Comparing Feature Importance and Rule Extraction for Interpretability on Text Data
Gianluigi Lopardo, Damien Garreau
TL;DR
This work tackles interpretability in natural language processing by comparing two popular local explanation methods: LIME, a perturbation-based feature-importance approach, and Anchors, a rule-based technique that yields simple, high-precision explanations. The authors adapt both methods to text data under TF-IDF representations and introduce a quantitative metric, the $ell_E$-index, based on Jaccard similarity to assess how well explanations recover the most influential words. Through qualitative and quantitative experiments on sentiment classification with simple models (e.g., small decision trees and sparse logistic models), they show that LIME and Anchors can produce substantially different explanations, with LIME generally better at capturing multiple informative words and Anchors often relying on single-word anchors influenced by word multiplicities.

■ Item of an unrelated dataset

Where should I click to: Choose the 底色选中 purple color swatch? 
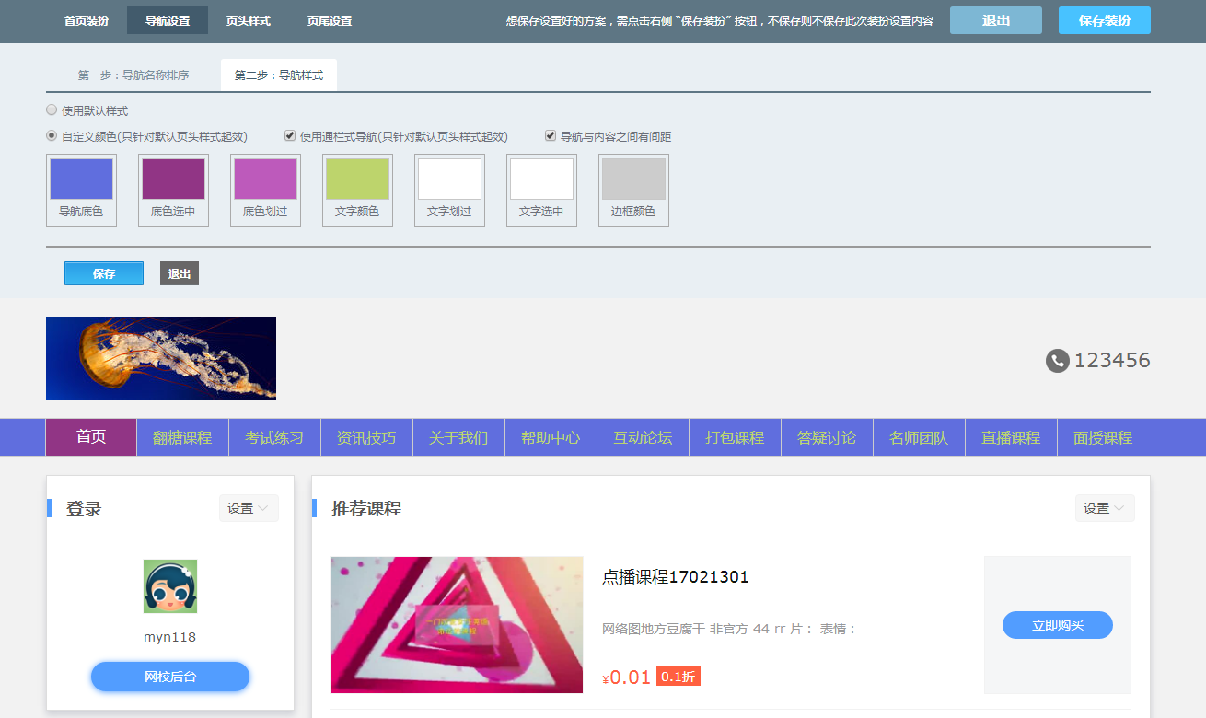tap(173, 180)
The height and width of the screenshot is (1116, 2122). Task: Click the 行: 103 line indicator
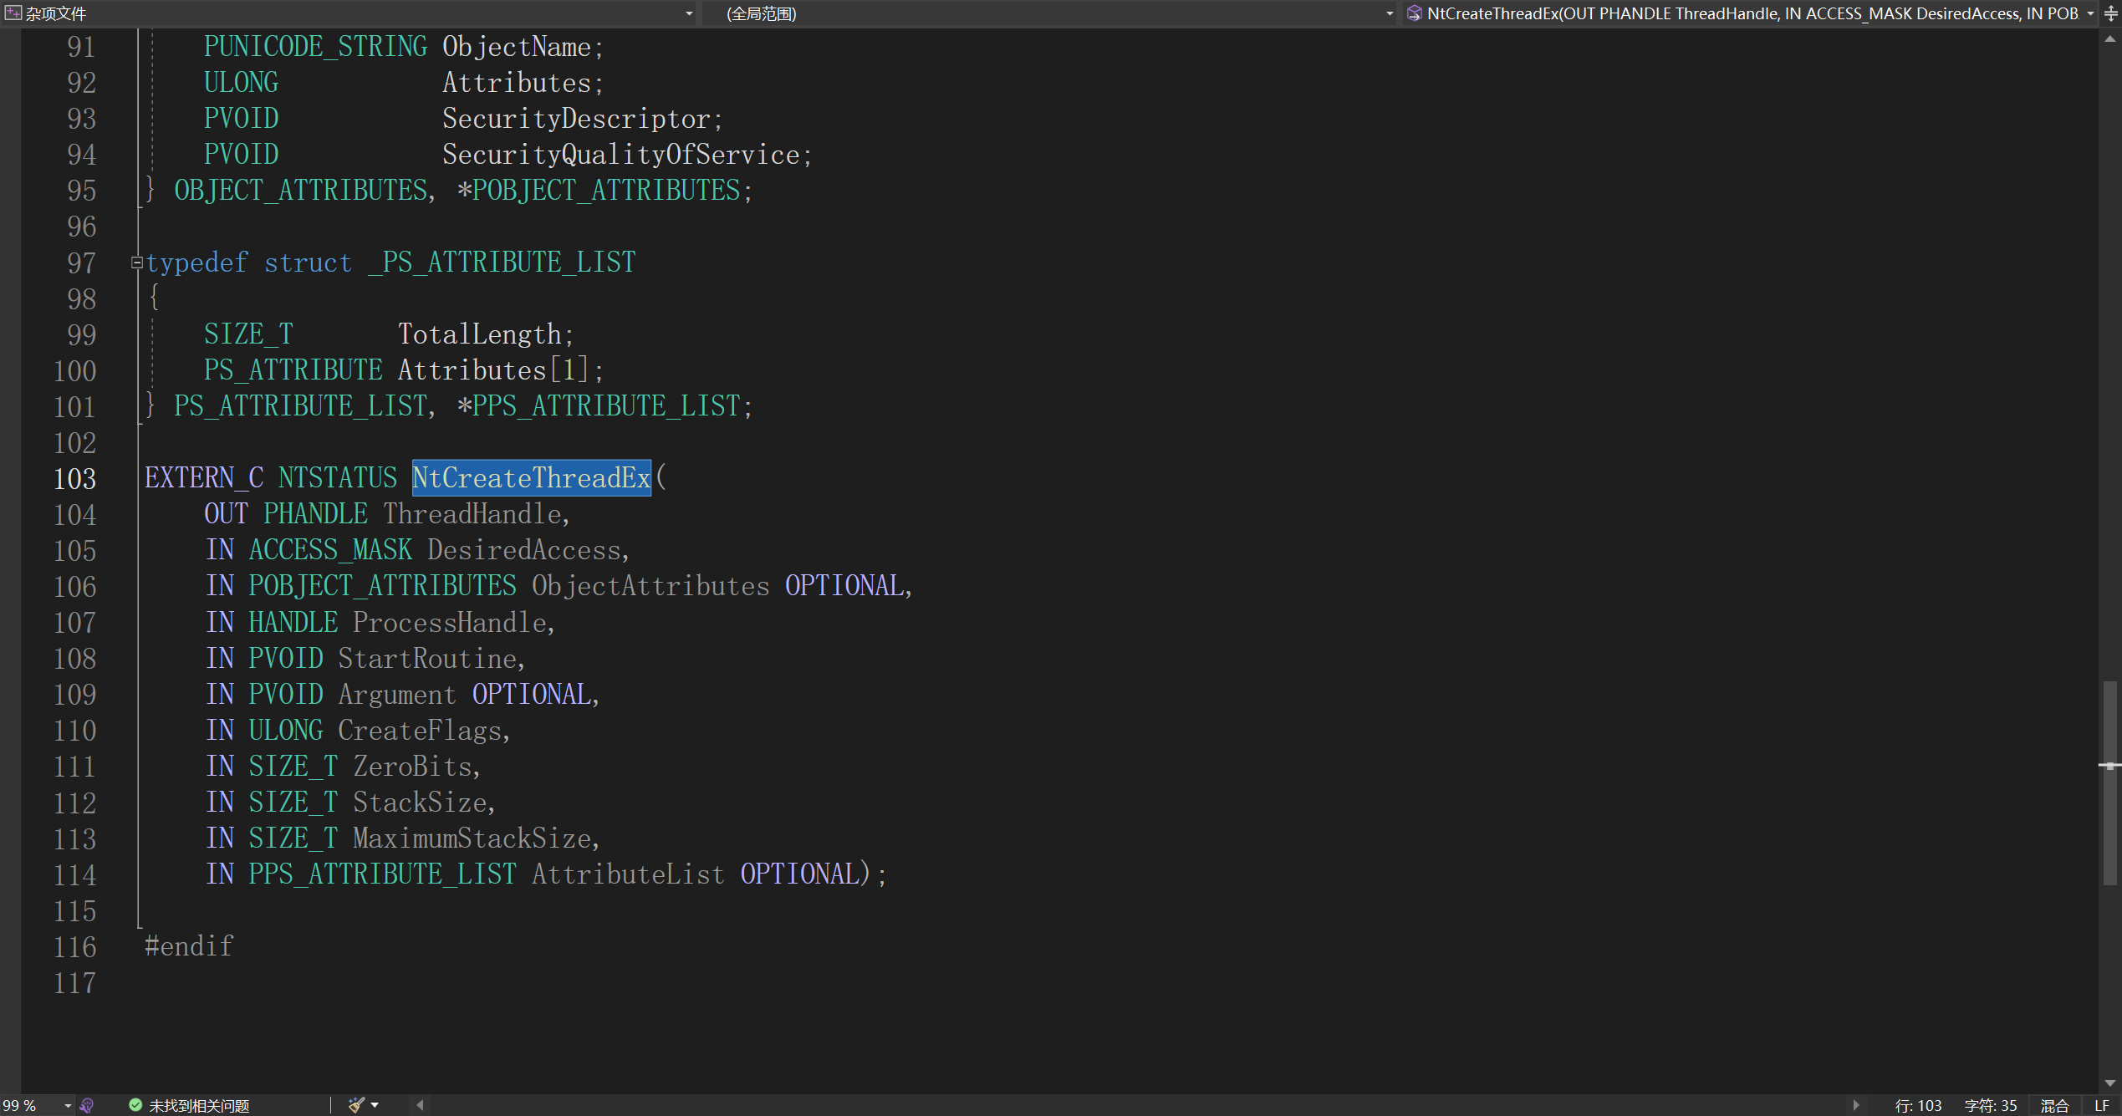click(x=1917, y=1105)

The study highlights the method-dependent nature of explanations, provides a concrete evaluation tool for cross-method comparison, and suggests practical guidance for selecting explainers in text applications.
Abstract
Complex machine learning algorithms are used more and more often in critical tasks involving text data, leading to the development of interpretability methods. Among local methods, two families have emerged: those computing importance scores for each feature and those extracting simple logical rules. In this paper we show that using different methods can lead to unexpectedly different explanations, even when applied to simple models for which we would expect qualitative coincidence. To quantify this effect, we propose a new approach to compare explanations produced by different methods.